Prendiamo, ad esempio, quella che è la Silicon Valley. Quando pensiamo alla Silicon Valley abbiamo in mente, un po’ come diceva l’Economist, lo spirito rivoluzionario e audace del settore privato. In realtà, come nota Harayama, la fortuna della Silicon Valley dipende da un network formato dall’università di Stanford, in particolare il dipartimento di Ingegneria, dal governo federale e dal settore privato.

D’altronde gli Stati Uniti d’America, come scrive Ergas nel suo importante paper del 1987, rappresentano un caso esemplare di mission oriented project. Sotto questa prospettiva, lo Stato non premierebbe semplicemente i meritevoli, ma coinvolgerebbe il privato per raggiungere obiettivi che, come società ci prefiggiamo.

Questa vuole essere, appunto, la natura del discorso. L’intervento statale, oltre a un aspetto tecnico, non può prescindere da una dimensione più squisitamente politica. Nel corso degli anni, anche grazie all’influenza di Thatcher e Reagan sul discorso politico, si è andati verso una visione atomistica della società. La natura dello Stato nasce invece sull’idea di società come organizzazione interdipendente: come società, non siamo soltanto un gruppo di particelle impazzite, ma ogni epoca si pone obiettivi e ideali da realizzare.

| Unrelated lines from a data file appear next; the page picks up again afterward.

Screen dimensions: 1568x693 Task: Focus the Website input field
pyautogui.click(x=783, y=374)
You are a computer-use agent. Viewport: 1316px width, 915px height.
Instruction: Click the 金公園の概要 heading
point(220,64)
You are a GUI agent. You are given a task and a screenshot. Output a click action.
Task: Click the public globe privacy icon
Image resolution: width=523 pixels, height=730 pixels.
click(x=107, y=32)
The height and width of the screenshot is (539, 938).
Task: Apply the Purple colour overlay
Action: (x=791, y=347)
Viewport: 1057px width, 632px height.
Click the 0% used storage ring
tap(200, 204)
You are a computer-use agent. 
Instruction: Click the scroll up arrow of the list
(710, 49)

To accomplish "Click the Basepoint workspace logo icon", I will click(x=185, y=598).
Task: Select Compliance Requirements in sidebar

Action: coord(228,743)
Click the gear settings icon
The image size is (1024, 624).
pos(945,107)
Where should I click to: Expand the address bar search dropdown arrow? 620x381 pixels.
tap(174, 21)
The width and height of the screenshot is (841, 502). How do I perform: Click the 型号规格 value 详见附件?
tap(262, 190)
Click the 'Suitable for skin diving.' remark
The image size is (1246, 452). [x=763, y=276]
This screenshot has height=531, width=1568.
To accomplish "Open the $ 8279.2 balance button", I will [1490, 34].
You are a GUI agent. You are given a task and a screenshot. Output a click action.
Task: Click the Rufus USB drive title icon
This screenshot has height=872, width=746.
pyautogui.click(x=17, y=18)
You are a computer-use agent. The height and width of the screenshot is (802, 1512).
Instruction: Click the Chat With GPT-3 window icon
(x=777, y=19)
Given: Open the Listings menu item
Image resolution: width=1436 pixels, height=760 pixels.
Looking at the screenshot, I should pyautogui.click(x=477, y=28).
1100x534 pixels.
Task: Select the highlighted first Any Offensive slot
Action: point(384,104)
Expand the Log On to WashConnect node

La discussione quindi sui rapporti tra Stato e Mercato non può passare soltanto da un’analisi tecnica, come in una sorta di analisi costi e benefici. Sappiamo che l’interventismo statale non è una discussione binaria: buono o cattivo. E in Italia conosciamo la degenerazione dell’intervento statale: l’utilizzo politicizzato dell’IRI almeno a partire dalla metà degli anni ‘70 ha portato alla crisi e alla fine dell’Istituto. Ma deve altresì innestarsi su che cosa e come vogliamo raggiungere gli obiettivi prefissati come società. Soprattutto in un tempo di sconvolgimenti come quello attuale, dove l’intervento statale, come ha giustamente osservato Paolo Gerbaudo su Le Grand Continent, ritornerà cruciale.